Easter-Tide. Poems by E. Nesbit and Caris Brooke.

Author: 
E. Nesbit [Edith Nesbit; Edith Bland] and 'Caris Brooke' [Saretta Nesbit]
Publication details: 
Undated [dated to 1888 by the Cambridge Bibliography of English Literature]. 'London Henry J. Drane & Co. Lovells Court Paternoster Row E.C. (Produced in Germany.)'
£150.00

8vo (dimensions roughly 21 x 16.5 cm): 24 pp. In original coloured illustrated card wraps. The whole bound with black thread. All edges silvered. Aged, worn and lightly spotted, but tight and in reasonable condition overall. Two small wormholes in back wrap, affecting the verso of the last leaf. Fifteen poems, seven of them by Nesbit: 'Song', 'Possibilities', 'Vie Manquees', To a Picture by Giovanni Bellini', 'The Better Part', 'Rondeau' and 'Lovers'. Every page of the volume carries illustrations of nature in black and light green. Similar designs in colour on the covers.

Autograph letter signed to [Sir Augustus Callcott]

Author: 
Caroline Fox
Publication details: 
No date (1844).
£100.00

Diarist and translator (1819-1871). Three pages, 12mo. N.B. " In 1844 [Callcott]succeeded Mr. Seguier as conservator of the royal pictures" (DNB). Caroline Fox, in lively style, congratulates him on his appointment and approves the discernment of the Queen and Prince Albert. A cold prevents her personally congratulating him but the next time she goes out "the gravel pits he lived at Kensington Gravel Pits] shall [be] on my way". She will inform Lady Holland that day, and Lady Lansdowne.

The Dream and other Poems.

Author: 
[Caroline Norton] The Hon[ora]ble Mrs.
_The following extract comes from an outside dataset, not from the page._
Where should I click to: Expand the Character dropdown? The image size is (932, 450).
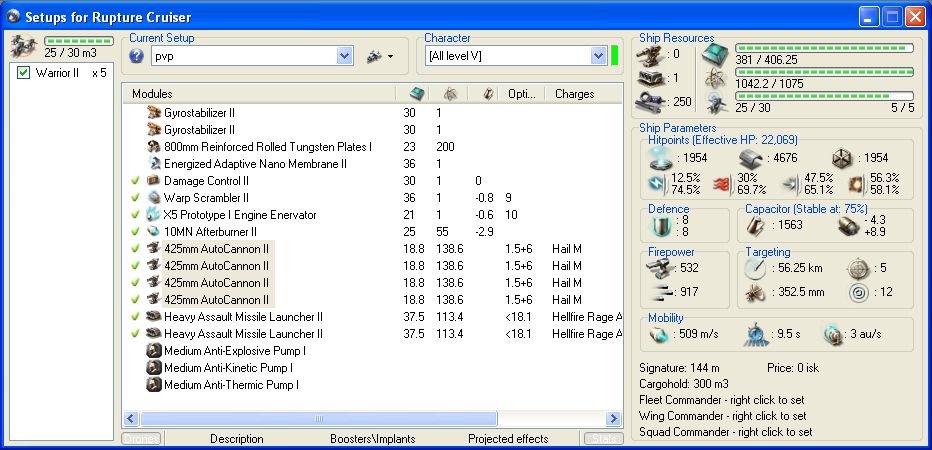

Norton.
Publication details: 
London: Henry Colburn, publisher, 1840
£180.00

`Fine binding, full leather, decorated gilt, raised bands, gilt edges, faint foxing, binding sl. rubbed, mainly very good.
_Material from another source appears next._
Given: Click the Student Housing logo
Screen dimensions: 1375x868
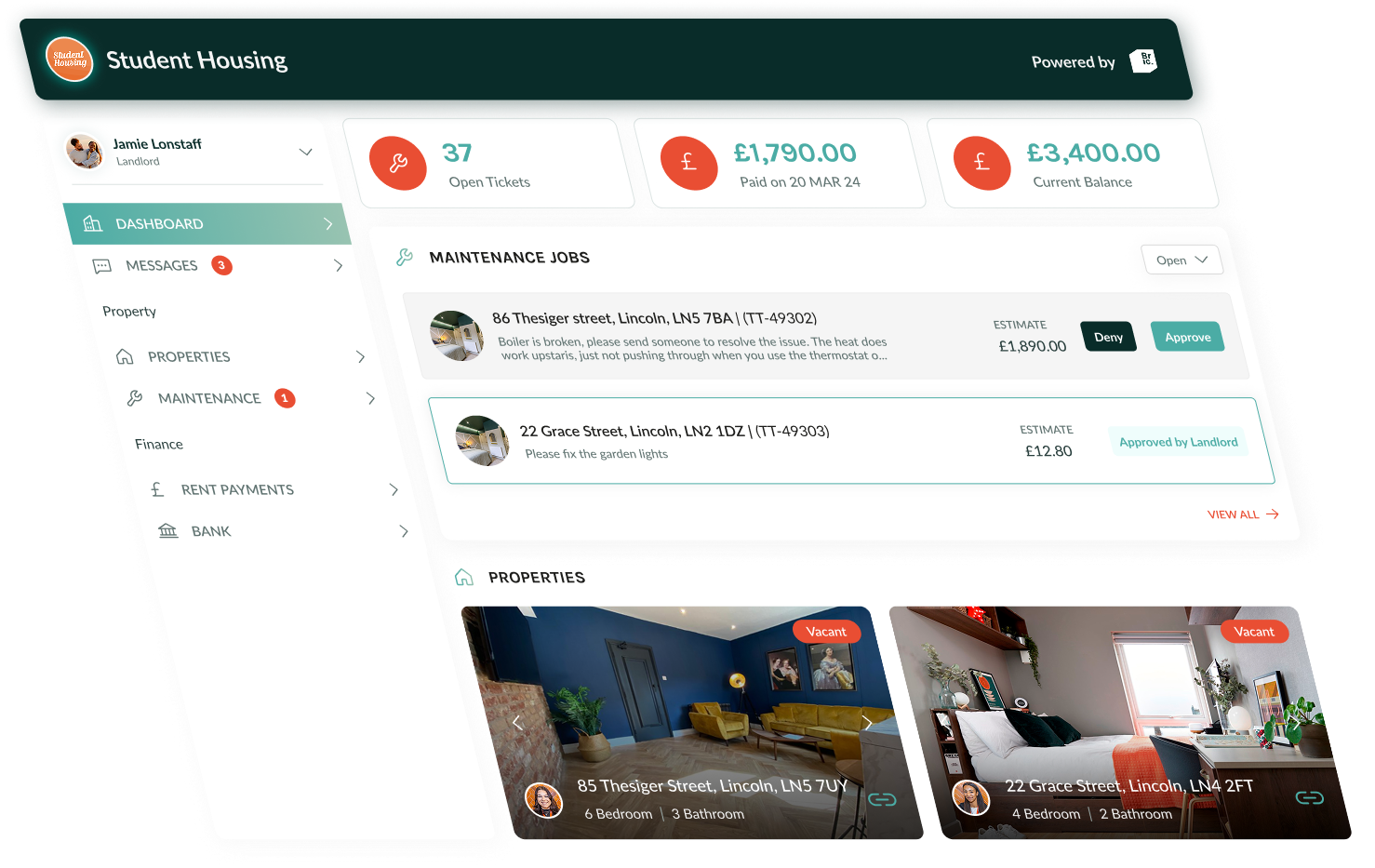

Autograph Note Signed to an unnamed correspondent ("Dear Friend")

Author: 
Anna Swanwick (1813-1899), English author, feminist, and translator of Goethe, born in Liverpool
Publication details: 
No place or year (6 June).
£36.00

One page, 12mo, asking her friend to dinner "to meet a friend from the country", fearing that "there is small chance of finding you disengaged" with such late notice.